FIGURE 9. Percent abundance of Bacteroidetes, Firmicutes, and Faecalibacterium by sample type (fresh vs frozen) and hypervariable region. p-value was calculated with a log-transformed GLM and is false discovery rate-adjusted. (A) Bacteriodetes, p = 0.65, (B) Firmicutes, p = 0.93, (C) Faecalibacterium, p = 0.99.

FIGURE 10
www.frontiersin.org

FIGURE 10. Comparison of Firmicutes to Bacteroidetes (F/B) ratio in fresh versus frozen samples by hypervariable region. No significant difference was observed between fresh and frozen samples for the hypervariable regions (V2 p-value = 0.87, V3 p-value = 0.87, V4 p-value = 0.51, V6-7 p-value = 0.97).

Discussion

16 S rRNA sequencing is cost effective, requires relatively low DNA input, and has a number of highly curated reference databases and open-source analysis platforms, making it a common tool for microbiome researchers. PCR amplification using primers that target conserved regions of the 16 S rRNA gene and amplify across hypervariable regions allows amplification of DNA across a widespread taxonomic spectrum and provides unique sequences that can be used for taxonomic classification at higher levels (e.g., family, genus, and species level). Next generation sequencing strategies are often limited to sequencing across only one or at most two of the nine hypervariable regions. The Ion 16 S™ Metagenomics Kit provides the opportunity to prepare libraries containing sequences from seven of the nine hypervariable regions (V2, V3, V4, V6-7, V8, and V9). However, the Ion Reporter analysis pipeline available to Ion 16 S™ Metagenomics Kit users does not allow users to incorporate their own study metadata into analyses and does not allow users to export usable data for downstream analyses, necessitating the development of open-resource analysis tools for data produced from the Ion 16 S™ Metagenomics Kit.

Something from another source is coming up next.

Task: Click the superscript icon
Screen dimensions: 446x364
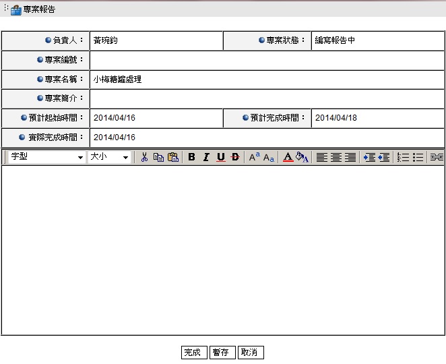Action: click(x=254, y=157)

Herein, we report results from sequencing a mock microbial community using the Ion 16 S™ Metagenomics Kit and comparing results from different hypervariable regions. Using a cohort of clinical samples, we demonstrate that taxonomic classification is enhanced by using a generalized linear multivariate model (GLM) that incorporates sequencing data from multiple hypervariable regions.

We first prepared and sequenced five technical replicates of DNA from a twenty strain mock microbial community, and then assessed alpha diversity (evenness, Shannon diversity, observed OTUs, and Faith’s phylogenetic diversity) among different hypervariable regions. Even with our limited mock community dataset, we observed hypervariable region-based differences in alpha diversity. Most notably, taxa identified with V9 primers had significantly decreased alpha diversity compared to all other regions across all metrics. V8 results likewise had significantly decreased Shannon Diversity and Faith’s PD, suggesting that V8 and V9 are falsely underrepresenting the diversity of the samples.

We performed six different beta diversity metrics (Bray-Curtis, Jaccard, Canberra, Euclidean, Gower, and Kulczynski) to evaluate differences between hypervariable regions. Distance matrices used in beta diversity analyses are generated from OTU tables, however the OTUs identified were not consistent among hypervariable regions. Therefore, in order to compare results between hypervariable regions, we assembled distance matrices using taxonomic results. PCoA analyses demonstrated clustering primarily by hypervariable regions V2, V3, V4, and V6-7. Hypervariable regions V8 and V9 clustered separately from the other regions, again demonstrating the poor performance of amplicon sequencing of these regions in assessing the constituents of the mock community sample.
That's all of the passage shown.